Судя по его голосу, и то, что Чертухинская площадка занята немцами, и то, что придется прыгать с парашютом, нисколько его не смущало. После встречи со Сталиным он готов был лететь хоть к черту в зубы.
– Готова, – сказала Таня, выходя к нему.
Он ревниво осмотрел ее с головы до ног.
– Ничего, порядок. Только гимнастерочка великовата. Так мы и не пошили тебе подходящей гимнастерки…
– Пешком пойдем, – сказал Каширин, когда они вышли на улицу. – Времени впереди еще много.
– А вы заранее знали, что пойдете к товарищу Сталину? – спросила Таня по дороге.
– Был дан еще неделю назад такой намек.
– А почему мне не сказали?
– А потому, дочка, что ты еще не доросла такие вещи знать, – рассмеялся Каширин, блеснув во весь рот белыми веселыми зубами.

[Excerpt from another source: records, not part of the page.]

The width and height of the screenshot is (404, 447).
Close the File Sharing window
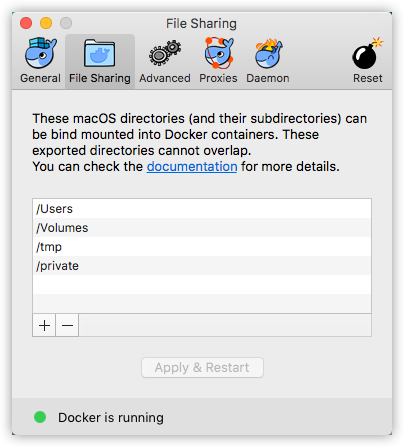[26, 23]
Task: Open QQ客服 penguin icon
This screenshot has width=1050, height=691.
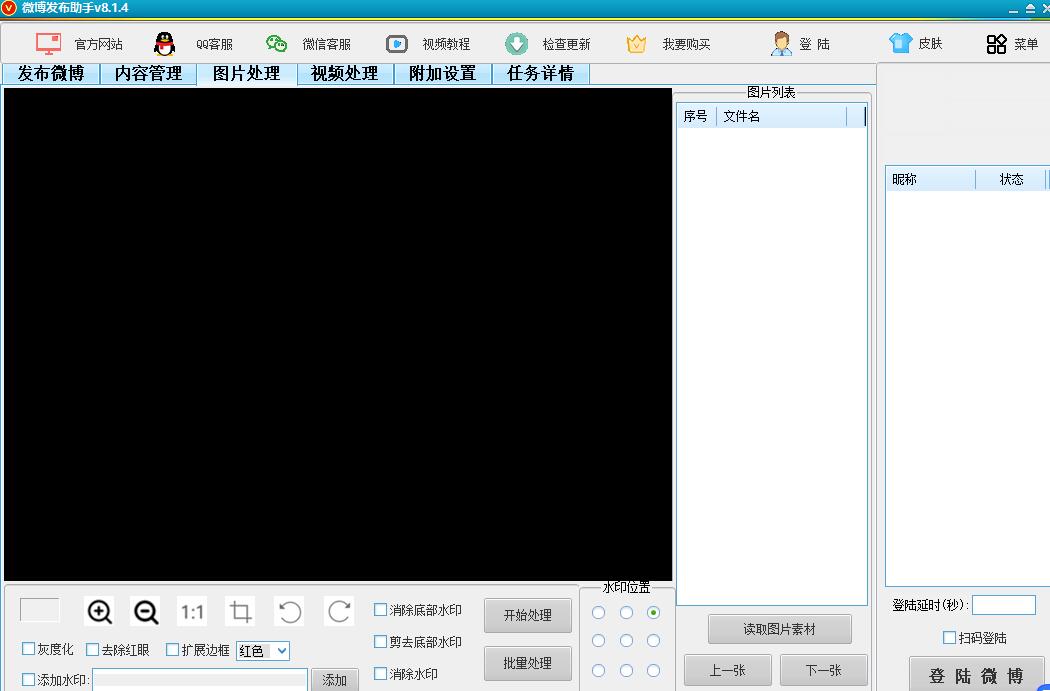Action: [x=165, y=44]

Когда он там, в тылу у немцев, командуя бригадой и утопая по самые глаза в черной густой бороде, называл ее «дочкой», а других «сынками», ей это совсем не казалось странным. Но сейчас сбривший свою знаменитую бороду Каширин был просто-напросто совсем молодой человек, старше ее самое большее года на три. И то, что он по-прежнему называл ее «дочкой», было так странно, что она посмотрела на него и рассмеялась.
– Чего смеешься?
– И как это вы только свою бороду решились сбрить?

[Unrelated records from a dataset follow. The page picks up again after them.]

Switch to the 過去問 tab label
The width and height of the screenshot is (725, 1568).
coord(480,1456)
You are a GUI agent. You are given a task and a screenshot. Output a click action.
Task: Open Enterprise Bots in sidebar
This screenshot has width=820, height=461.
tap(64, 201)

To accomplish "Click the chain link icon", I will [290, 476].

– Сам не знаю. Проснулся с петухами, спать от радости не мог. До Кремля еще четыре часа, за тобой заходить рано. Маялся, маялся, по гостинице ходил, зашел в парикмахерскую, а там как раз кресло свободное. Сел и сбрил. Плохо?
– Нет, хорошо, но только теперь дочкой меня больше не зовите.
– Ладно, буду звать сестренкой.
Он посмотрел на нее и улыбнулся.
– Нет, не смогу, привык: дочка и дочка! Терпи, пока не улечу. Или полетишь со мной? Можем еще переиграть.
– Нет, Иван Иванович, я после отпуска на фронт, в медсанбат попрошусь.
– Не хочешь, значит, оставаться партизанкой? – сказал Каширин, и на его веселом лице промелькнула мгновенная тень. – Черт его знает, и у самого такое чувство бывает, что довольно судьбу на одном месте испытывать. Тоже иногда в армию хочется, чтобы и спрос с тебя и ответ – все по армейской норме: приказали – выполнил, выполнил – доложил; слева – сосед, справа – сосед, впереди – противник, сзади – начальство… Полк бы наверняка дали, я в перед войной полком командовал. А другой раз подумаешь: нет, не нашел бы там счастья, затосковал по партизанскому краю, слишком привык сидеть у фрицев самостоятельным гвоздем в сапоге.